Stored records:
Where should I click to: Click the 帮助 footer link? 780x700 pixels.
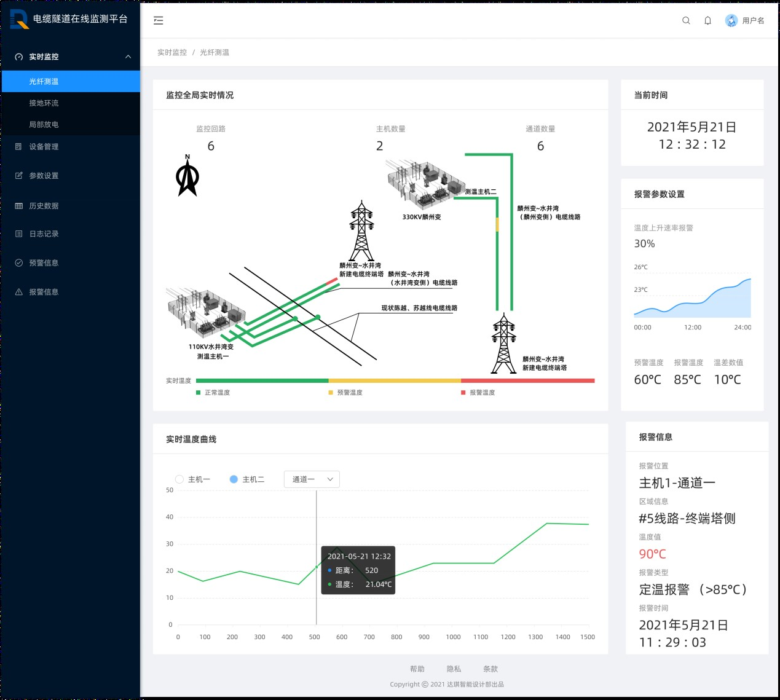click(417, 669)
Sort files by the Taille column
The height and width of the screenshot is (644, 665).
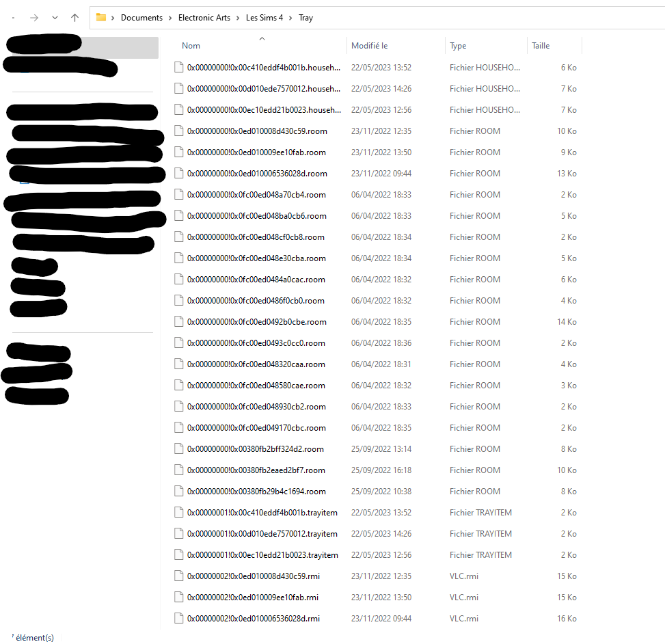540,45
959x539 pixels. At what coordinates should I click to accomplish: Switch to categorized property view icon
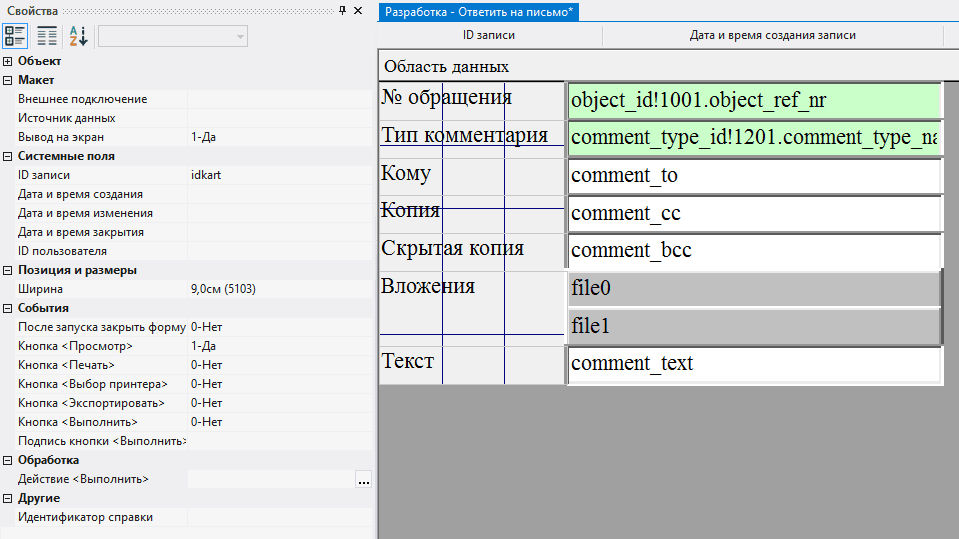[15, 37]
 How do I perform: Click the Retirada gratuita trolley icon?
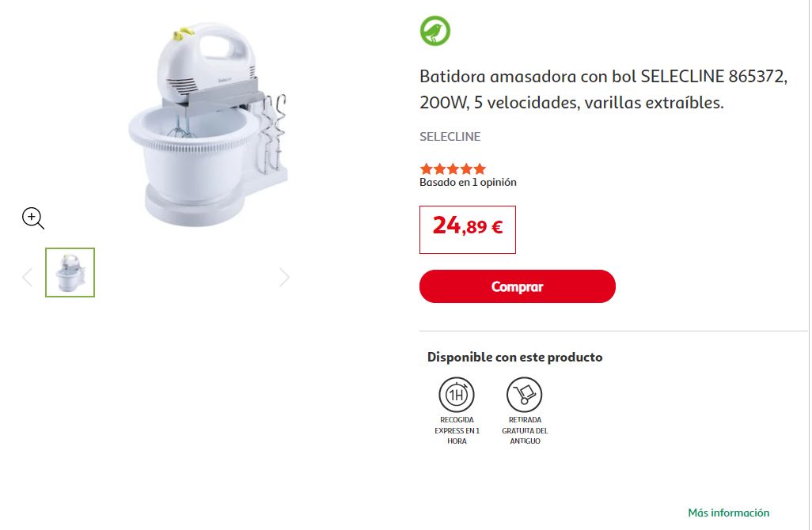tap(524, 395)
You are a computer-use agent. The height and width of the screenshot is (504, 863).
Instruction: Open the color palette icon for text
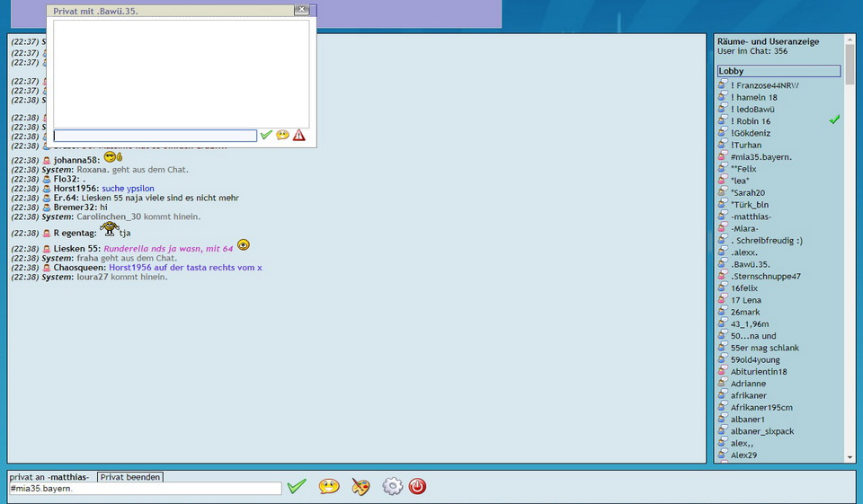[360, 486]
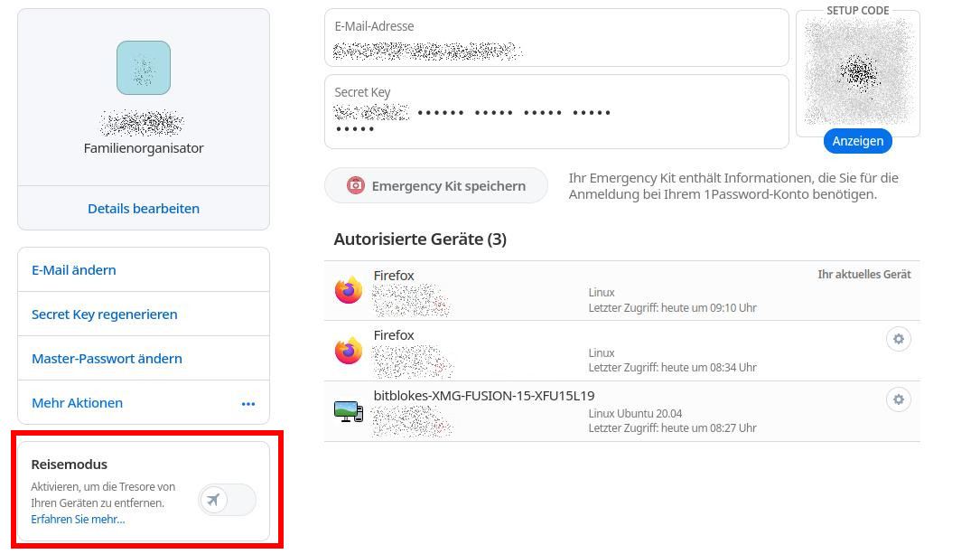This screenshot has height=554, width=980.
Task: Toggle the Reisemodus travel mode switch
Action: (228, 500)
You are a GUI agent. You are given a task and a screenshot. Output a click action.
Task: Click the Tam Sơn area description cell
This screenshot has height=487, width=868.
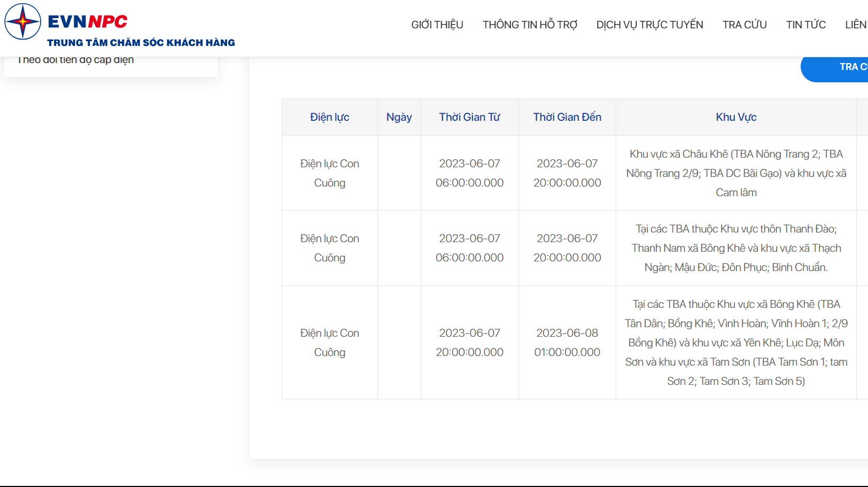[x=735, y=343]
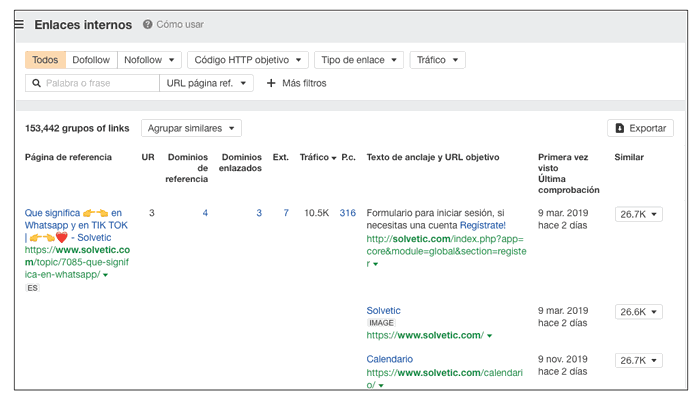Viewport: 700px width, 403px height.
Task: Click the search magnifier icon
Action: click(x=36, y=83)
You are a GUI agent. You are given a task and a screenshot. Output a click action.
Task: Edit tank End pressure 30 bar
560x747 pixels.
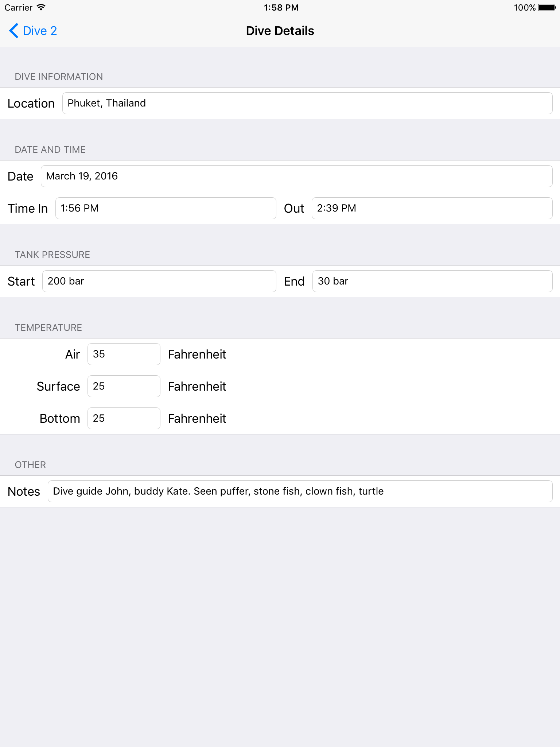point(432,281)
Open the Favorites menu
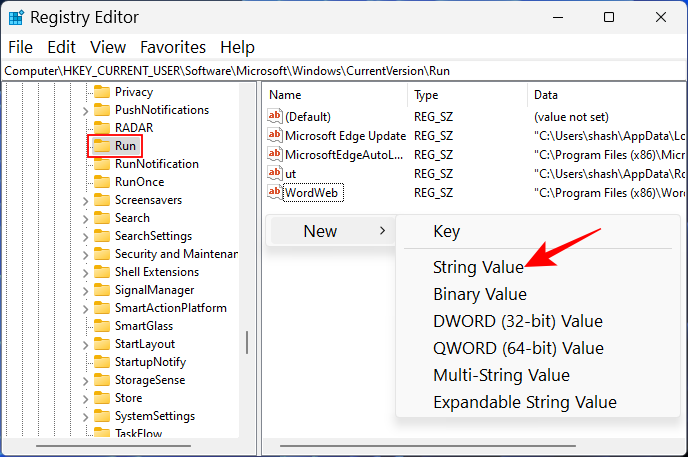Image resolution: width=688 pixels, height=457 pixels. pyautogui.click(x=173, y=47)
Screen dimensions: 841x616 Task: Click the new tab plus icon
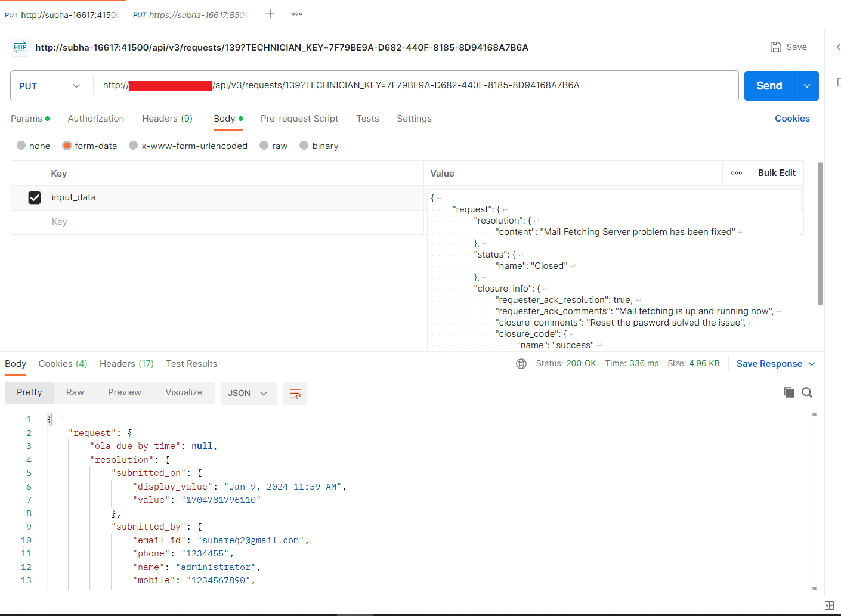[x=270, y=14]
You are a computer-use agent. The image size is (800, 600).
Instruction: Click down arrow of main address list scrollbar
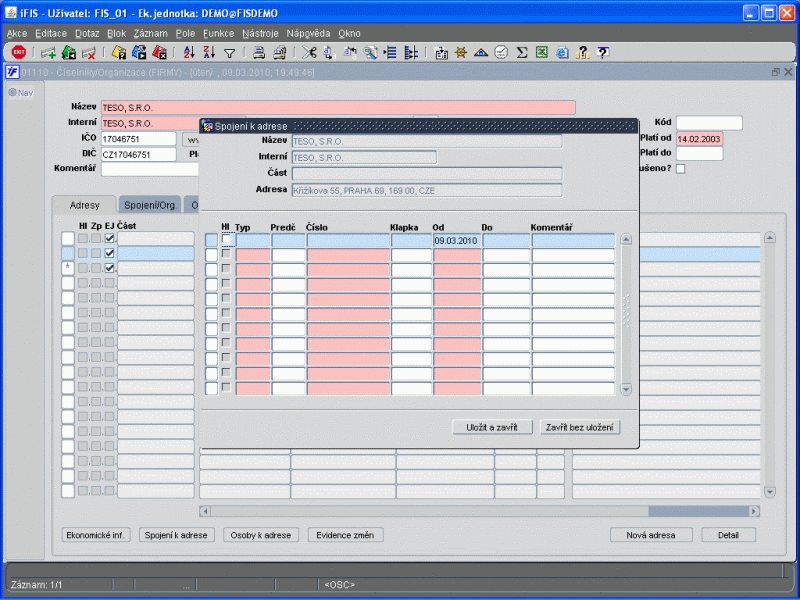[770, 492]
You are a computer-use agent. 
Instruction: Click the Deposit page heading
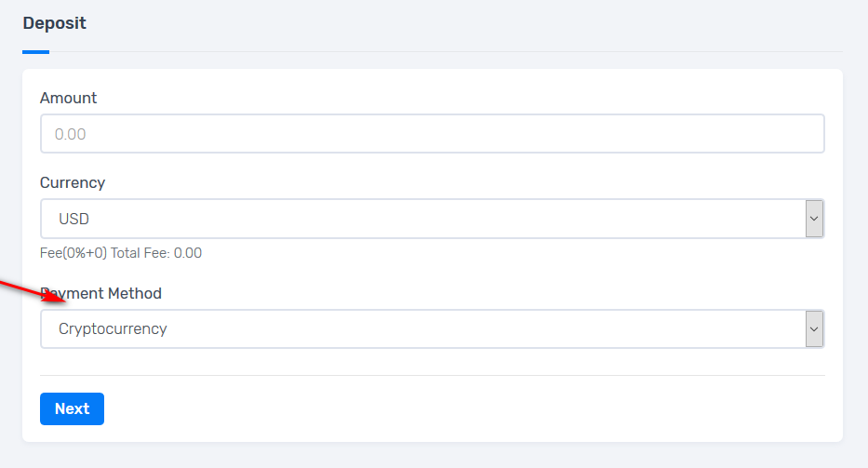click(x=54, y=23)
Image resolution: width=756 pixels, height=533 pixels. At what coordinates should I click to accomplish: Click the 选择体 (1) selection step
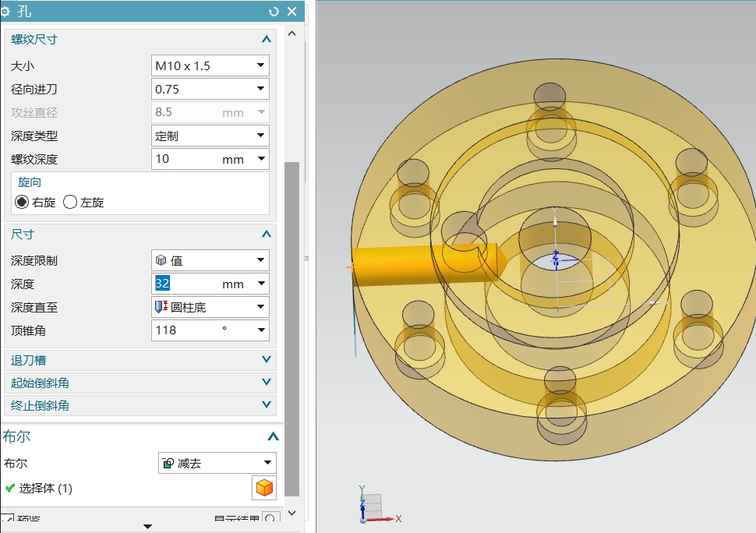point(45,489)

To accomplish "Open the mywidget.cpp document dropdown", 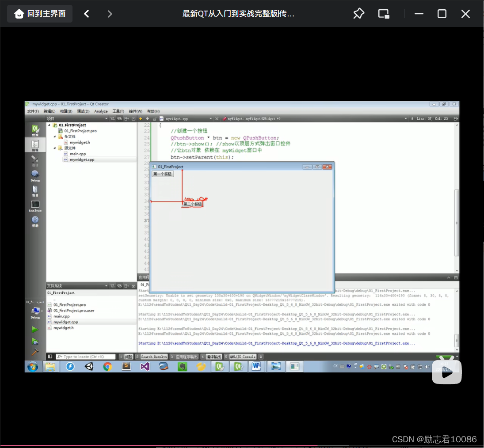I will [211, 118].
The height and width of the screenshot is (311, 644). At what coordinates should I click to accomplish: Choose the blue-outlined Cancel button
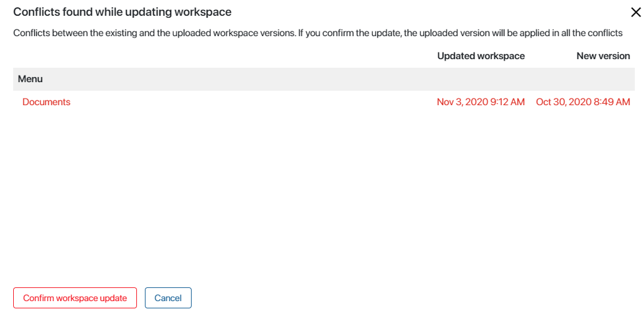point(168,298)
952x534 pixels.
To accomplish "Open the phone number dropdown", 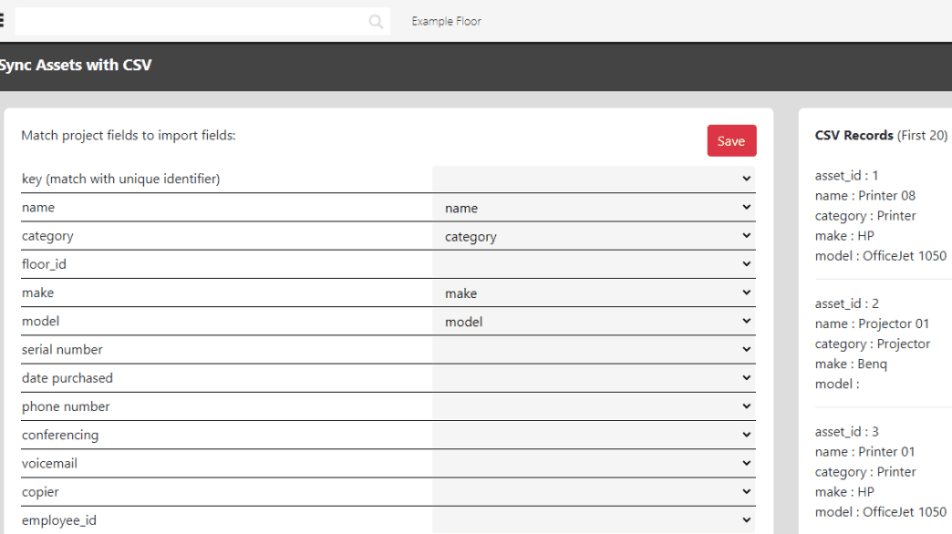I will click(594, 407).
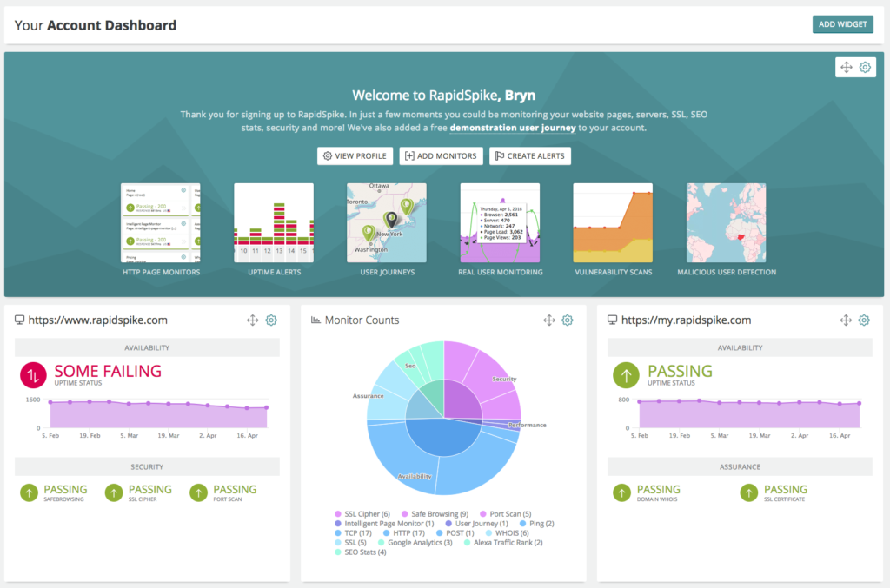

WORK TO BE COMPLETED:
Read the entries and select each line where the word "agent" is found.

TASK RESULT:
You are a computer-use agent. The height and width of the screenshot is (504, 863).
You are a GUI agent. You are given a task and a screenshot. Output a click action.
You are a GUI agent. You are given a task and a screenshot. Output a click action.
You are a computer-use agent. The image size is (800, 600).
You are a computer-use agent. 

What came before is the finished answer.